I am a straight white male, three facts about myself that I have never doubted and probably never will. So if you were offended by this ad, there are already three things you and I probably have in common. I love sport probably like you do. I really enjoy working out and sometimes even think physical pain can be beneficial to our growth. I do think men are typically more physically strong than woman and with that I feel that we have certain responsibilities that woman don’t. I also feel that woman have responsibilities in life that we will never fully be able to do or understand. So yea, I agree with you that men and woman are different.
Would you look at that? More we have in common. So now that we’ve built some common ground, how did we arrive here? How are some of us upset by this ad? All it’s really asking is for us to treat women and each other better than we currently do. I think we need to break this down.
Let’s look at how we view women. Do you agree with me that we should respect women? I’m sure you do in principle right? I do know there is a scene in the ad, that I have experienced often when a friend looks at a girl and says something that I’m super uncomfortable with. In the ad the one guy has the guts to actually call his friend out, too often I have not done that. I get it a pretty woman walks past, and something in you wants to claim her. I am not going to lie to you, I get that same urge. The problem is that that woman walking past is a person with opinions, dreams and aspirations. So how can we simply just claim her? The reality is that we can’t, we need to stop ourselves in those moments and reflect on why we behave in a certain way. If an ad asking us to be self-reflective sparks outrage, how can we ever grow as individuals? Surely, as men we agree that personal growth is a positive thing?

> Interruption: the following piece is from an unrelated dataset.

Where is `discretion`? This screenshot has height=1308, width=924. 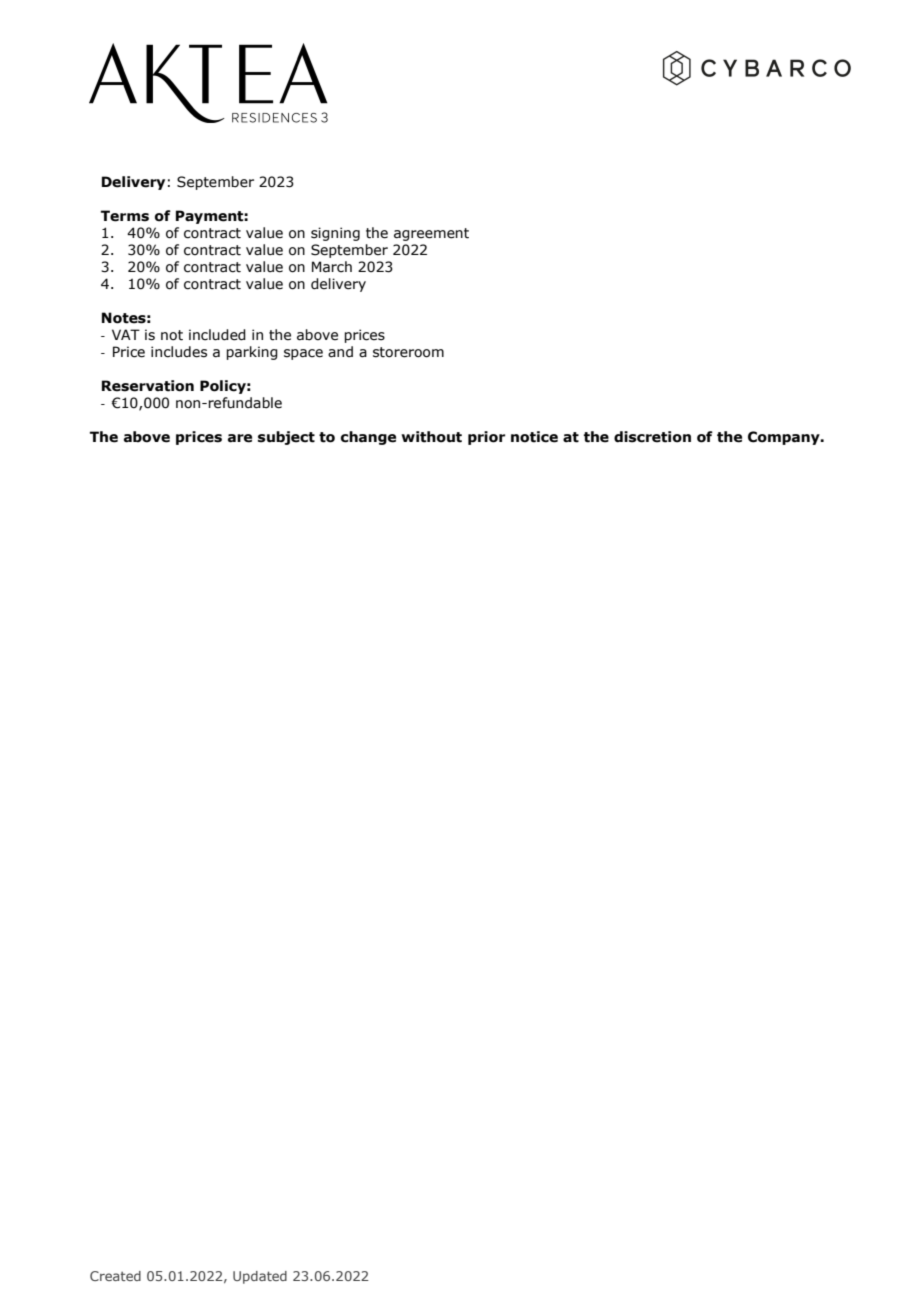 discretion is located at coordinates (652, 437).
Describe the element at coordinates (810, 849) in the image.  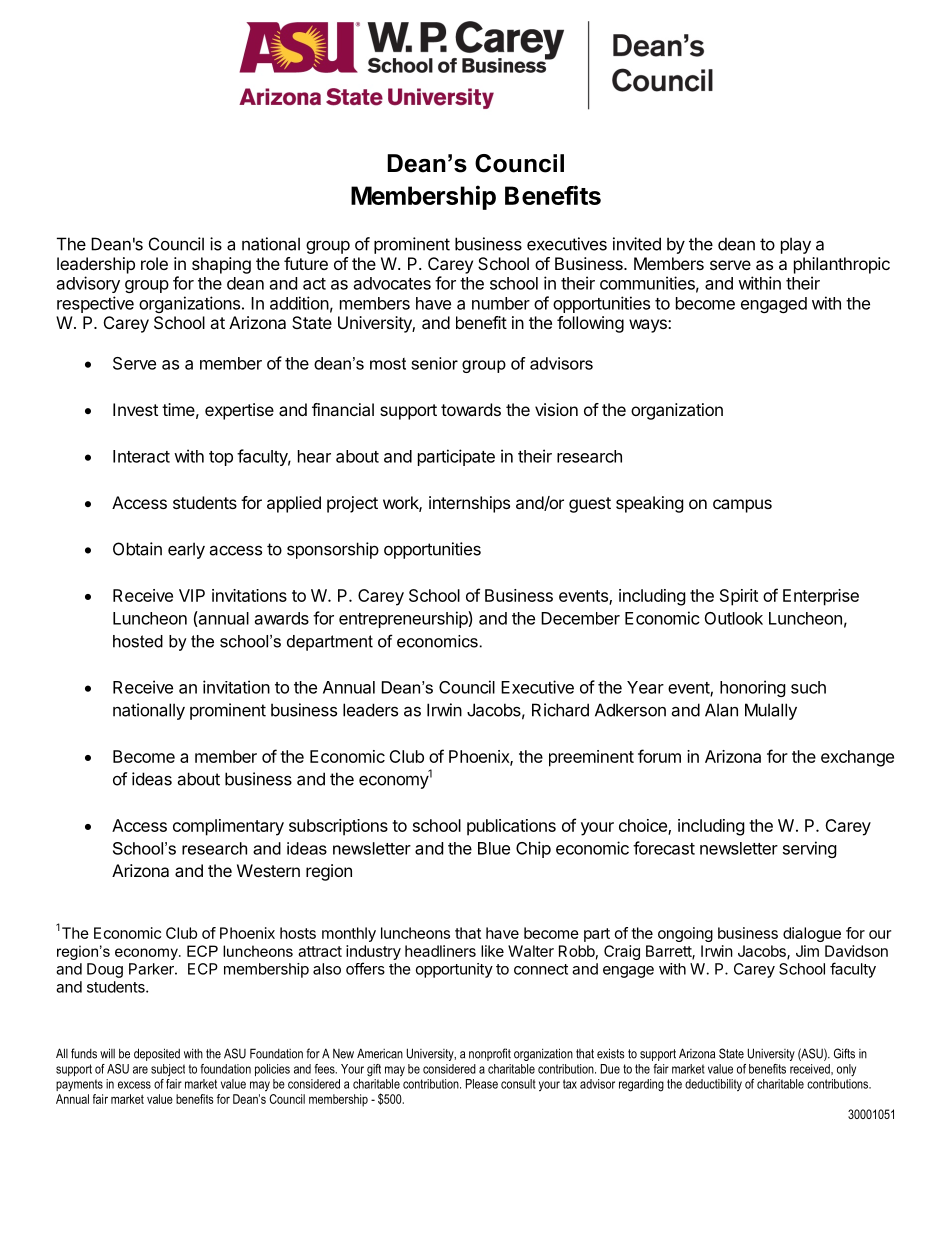
I see `serving` at that location.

Or another part of the ad that I think people are finding a problem with is how the boys wrestling are discouraged from doing so. I grew up with two older brothers, wrestling happened. I’m not sure if that was because of what we were watching or if it was because by nature boys feel the need to prove their physical prowess through physical contact. I really don’t know. I assume if you were outraged by this advert that you feel it is natural. Cool, I have no issue with that perspective, what I do want to ask is this though; why should we let ourselves succumb to that natural desire to prove our physical prowess? Genuinely, why do we need that ability anymore? We have a plethora of other natural desires that we have to restrain every minute of every day. Why should we leave this desire unchecked? Logically for the society that we live in a boy who is taught to use his brain over his brawn will be more likely to succeed on the sport field, in academic arenas and in the work space. So essentially to allow “boys to be boys” and to fight each other would be to actually hinder there growth into being what we as men deem a successful man.
Something that we did not grasp about this ad as men is this; We can still be MASCULINE. The issue is when that masculinity hurts someone else. So for example catcalling, it is an action that makes a woman feel uncomfortable and thus should be excluded from our definition of masculinity. The phrase toxic masculinity was created so that men like you and I can still enjoy the good characteristics of being men while not making women and each other’s life hell. So you can still enjoy the camaraderie of sport with the boys, you can still go to the gym and enjoy your physical progress, you are still allowed to be attracted to women. Masculinity in and of itself is not bad and it is not what this ad was challenging. It is how we express that masculinity that can make it an issue. This ad was attacking a toxic masculinity and attempting to promote a more positive form of masculinity. As men we need to reclaim the term masculine like Gillette was trying to do, because if we do not we may end up losing it. Which is exactly what we seem to be so afraid of.